Tina : En fait au début de la discussion il y a quelque chose qui m’a vraiment surprise, c’est que Georges dit que c’est de l’homophobie alors que moi être contre l’Avis suisse ou dire que c’est à cause des homos que l’Avis suisse n’est pas publié, alors que lorsque je parle avec des représentants d’associations qui représentent majoritairement des homosexuels, c’est vraiment eux qui me disent à chaque fois "mais non, on ne peux pas publier ça, ça va augmenter la contamination dans le milieu homosexuel"...

Réda : Donc se serait de l’homophobie de mettre ça sur la place publique, de publier l’Avis suisse en quelques sorte ?

Tina : Voila je ne comprends pas pourquoi, c’est quand même des représentants d’associations homosexuelles qui sont contre, on se heurte à chaque fois à de grandes associations classiques de lutte contre le sida qui freinent cette publication. Alors pourquoi c’est de l’homophobie ?, c’est ça que je ne comprends pas, puisque ceux sont les représentants eux-même qui ne veulent pas que ce soit publié.

Réda : Georges une réaction, et ça sera le mot de la fin.

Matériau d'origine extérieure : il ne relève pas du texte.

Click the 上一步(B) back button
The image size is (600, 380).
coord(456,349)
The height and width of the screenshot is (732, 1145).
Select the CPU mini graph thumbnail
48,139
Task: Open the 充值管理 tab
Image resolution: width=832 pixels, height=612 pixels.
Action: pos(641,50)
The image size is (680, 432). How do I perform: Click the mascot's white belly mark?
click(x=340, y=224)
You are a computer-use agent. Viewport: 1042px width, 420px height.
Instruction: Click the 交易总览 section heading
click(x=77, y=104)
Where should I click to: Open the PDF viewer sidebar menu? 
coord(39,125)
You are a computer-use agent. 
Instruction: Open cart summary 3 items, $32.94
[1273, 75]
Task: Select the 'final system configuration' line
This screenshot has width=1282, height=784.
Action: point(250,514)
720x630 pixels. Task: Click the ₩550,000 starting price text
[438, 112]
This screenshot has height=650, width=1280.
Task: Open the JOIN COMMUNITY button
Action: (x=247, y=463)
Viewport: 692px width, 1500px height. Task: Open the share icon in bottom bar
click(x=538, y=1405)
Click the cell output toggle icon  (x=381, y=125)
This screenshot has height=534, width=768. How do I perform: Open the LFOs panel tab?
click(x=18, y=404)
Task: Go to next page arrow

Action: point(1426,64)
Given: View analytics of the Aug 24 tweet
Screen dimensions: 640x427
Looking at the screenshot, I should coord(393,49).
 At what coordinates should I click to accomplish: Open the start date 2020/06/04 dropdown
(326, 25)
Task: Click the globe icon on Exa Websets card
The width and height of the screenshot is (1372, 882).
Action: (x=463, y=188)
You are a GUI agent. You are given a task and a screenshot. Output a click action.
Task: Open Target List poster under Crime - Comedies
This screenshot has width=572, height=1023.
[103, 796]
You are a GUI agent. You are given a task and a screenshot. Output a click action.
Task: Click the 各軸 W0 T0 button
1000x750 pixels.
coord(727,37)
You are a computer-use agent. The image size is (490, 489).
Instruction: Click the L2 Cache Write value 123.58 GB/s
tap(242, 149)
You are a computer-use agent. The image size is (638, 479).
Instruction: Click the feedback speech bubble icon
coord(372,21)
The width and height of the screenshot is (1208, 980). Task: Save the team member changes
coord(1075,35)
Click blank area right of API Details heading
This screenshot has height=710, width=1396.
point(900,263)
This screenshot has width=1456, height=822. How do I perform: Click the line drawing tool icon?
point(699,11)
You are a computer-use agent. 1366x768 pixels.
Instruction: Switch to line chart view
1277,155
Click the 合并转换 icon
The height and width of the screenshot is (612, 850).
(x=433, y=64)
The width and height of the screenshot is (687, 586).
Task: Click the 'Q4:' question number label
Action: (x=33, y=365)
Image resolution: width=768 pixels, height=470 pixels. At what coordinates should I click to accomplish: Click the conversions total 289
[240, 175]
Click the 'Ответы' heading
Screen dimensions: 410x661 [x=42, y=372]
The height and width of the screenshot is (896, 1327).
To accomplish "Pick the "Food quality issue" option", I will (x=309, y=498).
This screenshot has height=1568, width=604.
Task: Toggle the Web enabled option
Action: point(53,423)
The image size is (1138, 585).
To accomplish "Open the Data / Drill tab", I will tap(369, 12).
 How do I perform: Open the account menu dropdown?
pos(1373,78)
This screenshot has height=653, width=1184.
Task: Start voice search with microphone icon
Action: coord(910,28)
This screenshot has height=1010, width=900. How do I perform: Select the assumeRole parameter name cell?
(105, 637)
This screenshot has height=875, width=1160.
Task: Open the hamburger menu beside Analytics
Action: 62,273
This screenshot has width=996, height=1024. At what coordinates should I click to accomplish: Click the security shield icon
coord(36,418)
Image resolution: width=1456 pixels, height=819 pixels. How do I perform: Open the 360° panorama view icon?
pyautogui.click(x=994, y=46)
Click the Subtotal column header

Est-ce que vous vous retrouvez quelque part entre deux feux avec cette histoire ?, est-ce que vraiment on peut parler d’instrumentalisation, c’est-à-dire chacun se renvoie l’accusation d’homophobie, c’est bien pratique mais est-ce que ça va faire avancer le débat ?

Georges Sidéris : Je me suis mal exprimé lorsque j’ai parlé d’homophobie. Je n’ai pas dit que les réaction à l’Avis suisse étaient de l’homophobie, je ne parlais pas des représentants mais des représentations que l’on se fait des homosexuels, des représentations véhiculées par derrière qui étaient homophobes. La différence elle est très importante.

Tina : Mais ça veut dire que les représentants des associations de lutte contre le sida homosexuelles auraient des représentations homophobes ? C’est la conclusion de ce que vous dîtes puisque ce sont eux qui stoppent le débat, donc ce sont eux même qui auraient des représentations homophobes ?

Georges Sidéris : Alors "les associations" je ne sais pas ce que ça veut dire, mais en revanche je pense que oui il y a un certain nombre de représentations qui sont des représentations homophobes et je pense que oui, absolument elles peuvent être portées par des homosexuels, du fait de l’histoire de l’épidémie, et du fait qu’elles n’ont pas évolué par rapport à l’évolution de la maladie et de l’arrivée des traitements, et que ces non-remises-en-question apparaissent, assez paradoxalement, à des conceptions assez homophobes, même si elles sont portées par des homosexuels.